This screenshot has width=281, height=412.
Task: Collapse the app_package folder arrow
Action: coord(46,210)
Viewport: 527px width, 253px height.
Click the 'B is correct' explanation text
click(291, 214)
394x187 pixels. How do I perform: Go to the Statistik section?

═══

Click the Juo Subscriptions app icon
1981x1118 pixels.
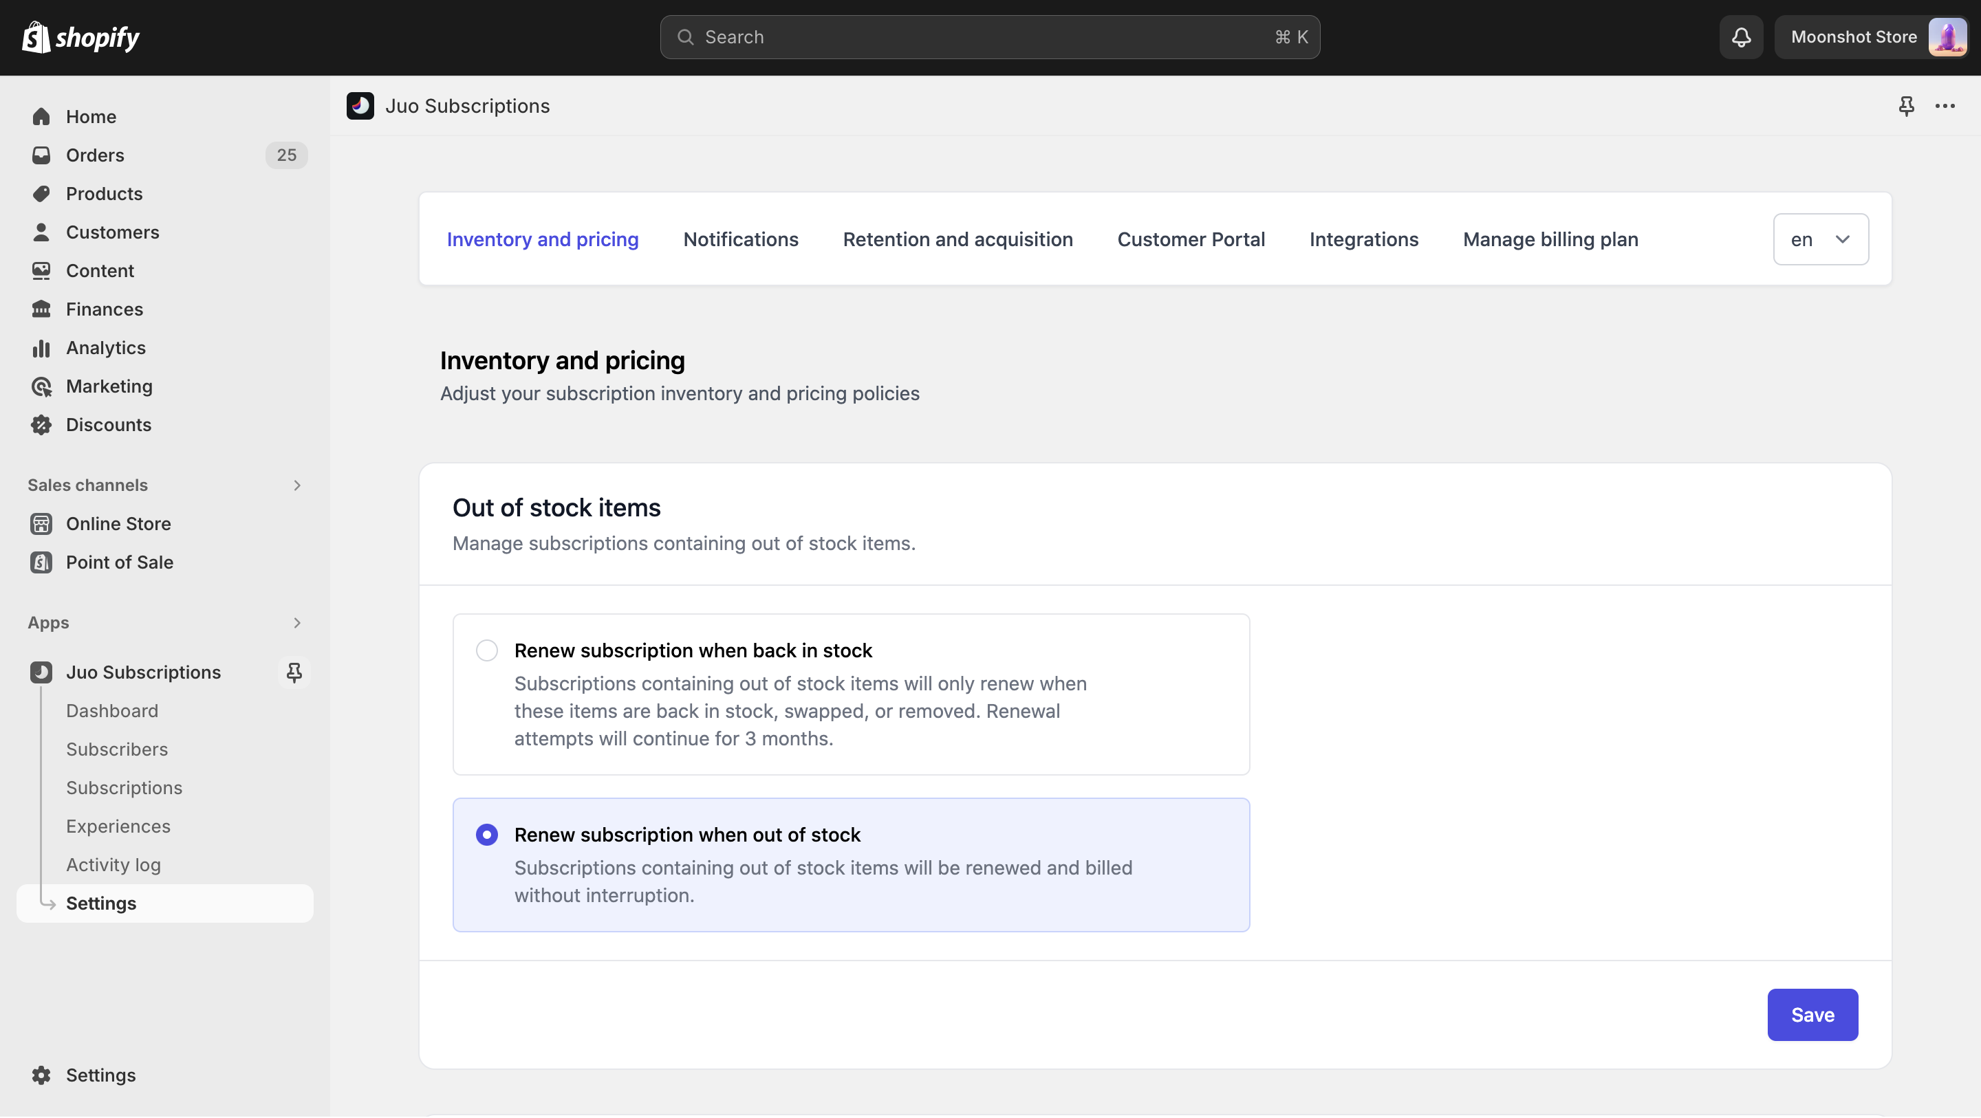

═══

**What to work on:**
Of the entries above, repeat exactly the lines from the line with "Click the 'B is correct' explanation text" through the line with "394x187 pixels. How", both of them included.

**The completed task:**
Click the 'B is correct' explanation text
click(291, 214)
394x187 pixels. How do I perform: Go to the Statistik section?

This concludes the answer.